SET PROBLEM: Convert each line of the items below into a JSON list of strings, with one string per line and blank lines omitted.

RECORD EXCERPTS:
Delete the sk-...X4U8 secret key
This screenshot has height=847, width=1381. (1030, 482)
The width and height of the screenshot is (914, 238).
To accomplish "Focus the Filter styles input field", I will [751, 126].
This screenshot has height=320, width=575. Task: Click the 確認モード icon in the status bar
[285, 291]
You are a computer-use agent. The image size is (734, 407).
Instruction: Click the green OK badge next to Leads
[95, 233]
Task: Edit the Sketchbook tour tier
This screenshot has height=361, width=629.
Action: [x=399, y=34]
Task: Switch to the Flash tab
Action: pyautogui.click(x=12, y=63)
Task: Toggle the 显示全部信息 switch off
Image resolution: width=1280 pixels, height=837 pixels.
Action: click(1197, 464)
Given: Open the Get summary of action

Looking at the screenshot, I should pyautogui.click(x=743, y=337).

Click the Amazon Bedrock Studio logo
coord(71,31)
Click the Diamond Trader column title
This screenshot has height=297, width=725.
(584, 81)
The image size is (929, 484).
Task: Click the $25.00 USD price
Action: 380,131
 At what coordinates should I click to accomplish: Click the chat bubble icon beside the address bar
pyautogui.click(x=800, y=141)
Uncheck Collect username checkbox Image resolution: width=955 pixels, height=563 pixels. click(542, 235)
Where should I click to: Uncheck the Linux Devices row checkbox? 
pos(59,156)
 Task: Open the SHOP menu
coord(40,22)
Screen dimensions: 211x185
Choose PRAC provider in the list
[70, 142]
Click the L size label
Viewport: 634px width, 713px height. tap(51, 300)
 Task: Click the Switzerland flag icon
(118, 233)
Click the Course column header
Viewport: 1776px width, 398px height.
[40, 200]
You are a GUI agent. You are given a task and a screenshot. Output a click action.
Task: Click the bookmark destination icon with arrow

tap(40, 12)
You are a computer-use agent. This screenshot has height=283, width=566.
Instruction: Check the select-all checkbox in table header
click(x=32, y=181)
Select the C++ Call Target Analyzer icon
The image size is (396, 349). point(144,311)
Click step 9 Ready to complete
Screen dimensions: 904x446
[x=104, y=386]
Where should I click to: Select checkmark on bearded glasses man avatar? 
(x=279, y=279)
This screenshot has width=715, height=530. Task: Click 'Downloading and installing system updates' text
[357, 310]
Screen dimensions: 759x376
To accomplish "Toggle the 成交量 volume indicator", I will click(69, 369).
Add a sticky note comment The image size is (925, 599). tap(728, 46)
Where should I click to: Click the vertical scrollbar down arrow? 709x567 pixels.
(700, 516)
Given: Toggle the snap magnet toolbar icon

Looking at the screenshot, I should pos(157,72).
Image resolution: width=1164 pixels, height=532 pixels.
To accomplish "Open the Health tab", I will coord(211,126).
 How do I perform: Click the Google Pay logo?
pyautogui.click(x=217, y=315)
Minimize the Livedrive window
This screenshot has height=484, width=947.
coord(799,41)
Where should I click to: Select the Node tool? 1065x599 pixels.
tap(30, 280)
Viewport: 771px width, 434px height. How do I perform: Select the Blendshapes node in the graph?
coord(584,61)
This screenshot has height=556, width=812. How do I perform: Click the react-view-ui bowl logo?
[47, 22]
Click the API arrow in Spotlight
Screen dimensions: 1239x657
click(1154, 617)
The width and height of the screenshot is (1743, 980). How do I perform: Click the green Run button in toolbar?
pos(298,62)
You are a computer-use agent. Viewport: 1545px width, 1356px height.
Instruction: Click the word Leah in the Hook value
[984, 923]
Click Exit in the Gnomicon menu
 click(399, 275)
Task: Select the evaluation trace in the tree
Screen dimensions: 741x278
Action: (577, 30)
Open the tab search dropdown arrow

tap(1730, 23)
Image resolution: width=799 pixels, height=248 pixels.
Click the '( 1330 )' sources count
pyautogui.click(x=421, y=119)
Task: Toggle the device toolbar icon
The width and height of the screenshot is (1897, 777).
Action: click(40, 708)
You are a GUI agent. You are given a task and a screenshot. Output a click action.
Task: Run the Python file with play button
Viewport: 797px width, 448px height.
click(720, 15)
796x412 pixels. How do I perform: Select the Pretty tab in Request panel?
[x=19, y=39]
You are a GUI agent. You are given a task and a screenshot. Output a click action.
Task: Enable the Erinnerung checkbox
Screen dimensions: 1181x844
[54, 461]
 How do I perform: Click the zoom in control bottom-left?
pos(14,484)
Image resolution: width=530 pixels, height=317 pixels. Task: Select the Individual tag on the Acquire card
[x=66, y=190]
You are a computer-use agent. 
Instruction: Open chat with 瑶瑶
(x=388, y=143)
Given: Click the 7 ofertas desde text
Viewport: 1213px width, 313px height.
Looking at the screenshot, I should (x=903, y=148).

SOLUTION TO THIS EXERCISE:
[
  "Delete the sk-...X4U8 secret key",
  "This screenshot has height=847, width=1381. (1030, 482)",
  "The width and height of the screenshot is (914, 238).",
  "To accomplish \"Focus the Filter styles input field\", I will [751, 126].",
  "This screenshot has height=320, width=575. Task: Click the 確認モード icon in the status bar",
  "[285, 291]",
  "You are a computer-use agent. The image size is (734, 407).",
  "Instruction: Click the green OK badge next to Leads",
  "[95, 233]",
  "Task: Edit the Sketchbook tour tier",
  "This screenshot has height=361, width=629.",
  "Action: [x=399, y=34]",
  "Task: Switch to the Flash tab",
  "Action: pyautogui.click(x=12, y=63)",
  "Task: Toggle the 显示全部信息 switch off",
  "Image resolution: width=1280 pixels, height=837 pixels.",
  "Action: click(1197, 464)",
  "Given: Open the Get summary of action",
  "Looking at the screenshot, I should pyautogui.click(x=743, y=337).",
  "Click the Amazon Bedrock Studio logo",
  "coord(71,31)",
  "Click the Diamond Trader column title",
  "This screenshot has height=297, width=725.",
  "(584, 81)",
  "The image size is (929, 484).",
  "Task: Click the $25.00 USD price",
  "Action: 380,131",
  " At what coordinates should I click to accomplish: Click the chat bubble icon beside the address bar",
  "pyautogui.click(x=800, y=141)",
  "Uncheck Collect username checkbox Image resolution: width=955 pixels, height=563 pixels. click(542, 235)",
  "Where should I click to: Uncheck the Linux Devices row checkbox? ",
  "pos(59,156)",
  " Task: Open the SHOP menu",
  "coord(40,22)",
  "Screen dimensions: 211x185",
  "Choose PRAC provider in the list",
  "[70, 142]",
  "Click the L size label",
  "Viewport: 634px width, 713px height. tap(51, 300)",
  " Task: Click the Switzerland flag icon",
  "(118, 233)",
  "Click the Course column header",
  "Viewport: 1776px width, 398px height.",
  "[40, 200]",
  "You are a GUI agent. You are given a task and a screenshot. Output a click action.",
  "Task: Click the bookmark destination icon with arrow",
  "tap(40, 12)",
  "You are a computer-use agent. This screenshot has height=283, width=566.",
  "Instruction: Check the select-all checkbox in table header",
  "click(x=32, y=181)",
  "Select the C++ Call Target Analyzer icon",
  "The image size is (396, 349). point(144,311)",
  "Click step 9 Ready to complete",
  "Screen dimensions: 904x446",
  "[x=104, y=386]",
  "Where should I click to: Select checkmark on bearded glasses man avatar? ",
  "(x=279, y=279)",
  "This screenshot has width=715, height=530. Task: Click 'Downloading and installing system updates' text",
  "[357, 310]",
  "Screen dimensions: 759x376",
  "To accomplish \"Toggle the 成交量 volume indicator\", I will click(69, 369).",
  "Add a sticky note comment The image size is (925, 599). tap(728, 46)",
  "Where should I click to: Click the vertical scrollbar down arrow? 709x567 pixels.",
  "(700, 516)",
  "Given: Toggle the snap magnet toolbar icon",
  "Looking at the screenshot, I should pos(157,72).",
  "Image resolution: width=1164 pixels, height=532 pixels.",
  "To accomplish \"Open the Health tab\", I will coord(211,126).",
  " How do I perform: Click the Google Pay logo?",
  "pyautogui.click(x=217, y=315)",
  "Minimize the Livedrive window",
  "This screenshot has height=484, width=947.",
  "coord(799,41)",
  "Where should I click to: Select the Node tool? 1065x599 pixels.",
  "tap(30, 280)",
  "Viewport: 771px width, 434px height. How do I perform: Select the Blendshapes node in the graph?",
  "coord(584,61)",
  "This screenshot has height=556, width=812. How do I perform: Click the react-view-ui bowl logo?",
  "[47, 22]",
  "Click the API arrow in Spotlight",
  "Screen dimensions: 1239x657",
  "click(1154, 617)",
  "The width and height of the screenshot is (1743, 980). How do I perform: Click the green Run button in toolbar?",
  "pos(298,62)",
  "You are a computer-use agent. Viewport: 1545px width, 1356px height.",
  "Instruction: Click the word Leah in the Hook value",
  "[984, 923]",
  "Click Exit in the Gnomicon menu",
  " click(399, 275)",
  "Task: Select the evaluation trace in the tree",
  "Screen dimensions: 741x278",
  "Action: (577, 30)",
  "Open the tab search dropdown arrow",
  "tap(1730, 23)",
  "Image resolution: width=799 pixels, height=248 pixels.",
  "Click the '( 1330 )' sources count",
  "pyautogui.click(x=421, y=119)",
  "Task: Toggle the device toolbar icon",
  "The width and height of the screenshot is (1897, 777).",
  "Action: click(40, 708)",
  "You are a GUI agent. You are given a task and a screenshot. Output a click action.",
  "Task: Run the Python file with play button",
  "Viewport: 797px width, 448px height.",
  "click(720, 15)",
  "796x412 pixels. How do I perform: Select the Pretty tab in Request panel?",
  "[x=19, y=39]",
  "You are a GUI agent. You are given a task and a screenshot. Output a click action.",
  "Task: Enable the Erinnerung checkbox",
  "Screen dimensions: 1181x844",
  "[54, 461]",
  " How do I perform: Click the zoom in control bottom-left?",
  "pos(14,484)",
  "Image resolution: width=530 pixels, height=317 pixels. Task: Select the Individual tag on the Acquire card",
  "[x=66, y=190]",
  "You are a computer-use agent. ",
  "Instruction: Open chat with 瑶瑶",
  "(x=388, y=143)",
  "Given: Click the 7 ofertas desde text",
  "Viewport: 1213px width, 313px height.",
  "Looking at the screenshot, I should (x=903, y=148)."
]